### Source material

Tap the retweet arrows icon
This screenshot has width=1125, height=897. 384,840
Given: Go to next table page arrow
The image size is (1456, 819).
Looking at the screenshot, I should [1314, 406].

######

| What the task requires |
All of the material above is to be repeated exactly.

| Exercise result |
Tap the retweet arrows icon
This screenshot has width=1125, height=897. 384,840
Given: Go to next table page arrow
The image size is (1456, 819).
Looking at the screenshot, I should [1314, 406].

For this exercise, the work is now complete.